Commonwealth puts on show of unity amid rift over Sri Lankan rights abuses
Rift over a probe into rights abuses during Sri Lanka's civil war is masked by agreements on poverty eradication and development
Commonwealth leaders have signed agreements on issues such as poverty and development as they stage a show of unity after a summit in Sri Lanka dominated by a dispute over war crimes.
After a three-day meeting in Colombo, Sri Lanka's president, Mahinda Rajapaksa, said yesterday a that declaration had been signed by the Commonwealth's 53 member nations, after a Commonwealth heads of government meeting (Chogm) which, he said, had been characterised by "fruitful discussions".
But he was again forced on the defensive and warned his critics against pushing him "into a corner" by setting an ultimatum to address war crimes allegations by next March.
"I am happy with the outcome we have reached at this Chogm," said Rajapaksa, who spent much of the summit fending off allegations that his government's troops had killed as many as 40,000 civilians by the end of the country's 37-year conflict.
Outlining the agreements inked by Commonwealth leaders, he said there had been agreement on a series of issues, particularly on ensuring that economic growth did not come at the expense of equality.

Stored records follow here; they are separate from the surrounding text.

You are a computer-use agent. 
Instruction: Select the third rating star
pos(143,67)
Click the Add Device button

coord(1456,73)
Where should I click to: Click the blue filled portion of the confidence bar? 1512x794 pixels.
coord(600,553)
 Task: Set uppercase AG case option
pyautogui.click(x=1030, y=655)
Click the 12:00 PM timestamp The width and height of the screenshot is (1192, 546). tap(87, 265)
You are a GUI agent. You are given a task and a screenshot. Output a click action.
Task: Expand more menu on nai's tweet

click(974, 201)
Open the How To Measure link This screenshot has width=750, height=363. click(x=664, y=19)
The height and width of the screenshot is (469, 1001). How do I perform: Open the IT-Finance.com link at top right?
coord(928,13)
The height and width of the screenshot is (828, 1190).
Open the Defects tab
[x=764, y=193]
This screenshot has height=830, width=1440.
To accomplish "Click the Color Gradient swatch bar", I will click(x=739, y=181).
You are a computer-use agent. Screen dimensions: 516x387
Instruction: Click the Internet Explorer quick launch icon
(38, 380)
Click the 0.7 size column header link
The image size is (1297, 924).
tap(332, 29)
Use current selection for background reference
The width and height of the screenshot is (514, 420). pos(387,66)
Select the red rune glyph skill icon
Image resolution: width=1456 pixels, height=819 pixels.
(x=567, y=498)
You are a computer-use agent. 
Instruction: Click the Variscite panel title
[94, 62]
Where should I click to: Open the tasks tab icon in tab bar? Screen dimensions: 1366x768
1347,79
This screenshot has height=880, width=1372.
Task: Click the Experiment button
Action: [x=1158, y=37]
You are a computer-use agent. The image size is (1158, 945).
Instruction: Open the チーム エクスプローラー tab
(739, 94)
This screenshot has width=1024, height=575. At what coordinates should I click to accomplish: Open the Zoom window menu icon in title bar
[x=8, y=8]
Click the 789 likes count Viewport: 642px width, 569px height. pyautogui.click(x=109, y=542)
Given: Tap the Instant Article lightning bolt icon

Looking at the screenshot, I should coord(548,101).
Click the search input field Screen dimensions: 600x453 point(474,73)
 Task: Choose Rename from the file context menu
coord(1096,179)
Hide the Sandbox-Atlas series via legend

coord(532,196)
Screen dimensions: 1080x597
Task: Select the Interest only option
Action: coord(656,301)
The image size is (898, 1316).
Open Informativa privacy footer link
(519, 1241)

"Achieving growth with equity and inclusive development must be one of the priorities of the Commonwealth," said the Sri Lankan president.
"Issues covered in the communiqué include development, political values, global threats, challenges and Commonwealth co-operation."
While only 27 heads of government attended this year's meeting, Malaysia's prime minister, Najib Razak, said the summit had helped strengthen the organisation of mainly English-speaking former British colonies.
"I sense there is a reaffirmation of the spirit and ideals of the Commonwealth ... the core values of the Commonwealth, namely democracy, the rule of law and human rights," Najib said.
The Malaysian prime minister said there was a general recognition among leaders of "the fact that we are different but should not be divided".
"There was a reaffirmation of the spirit and willingness of wanting to stay together as a unique collection of nations."
The summit was dealt several body blows before it began, with the leaders of Canada, India and Mauritius deciding to stay away to protest Colombo's rights record.
Britain's prime minister, David Cameron, then stole the limelight on the opening day with a visit to the war-torn Jaffna region, where he met survivors of a conflict that killed more than 100,000 people.
Australia's prime minister, Tony Abbott, who was handing over the chairmanship of the Commonwealth to Sri Lanka, acknowledged "more needed to be done" to address concerns about its rights record but said he wanted to be "good mates" with Colombo.
According to the United Nations and rights groups, as many as 40,000 civilians may have died as troops loyal to the mainly Sinhalese government routed the Tamil Tiger rebel movement in its last stronghold in Jaffna in 2009.
Sri Lanka has refused to allow foreign investigators onto its soil, but Cameron warned Rajapaksa he would lead a push for an international probe through UN bodies unless an internal inquiry produces credible results by March.
Rajapaksa said that Sri Lanka would not bow to pressure and would complete its own inquiries in its own time.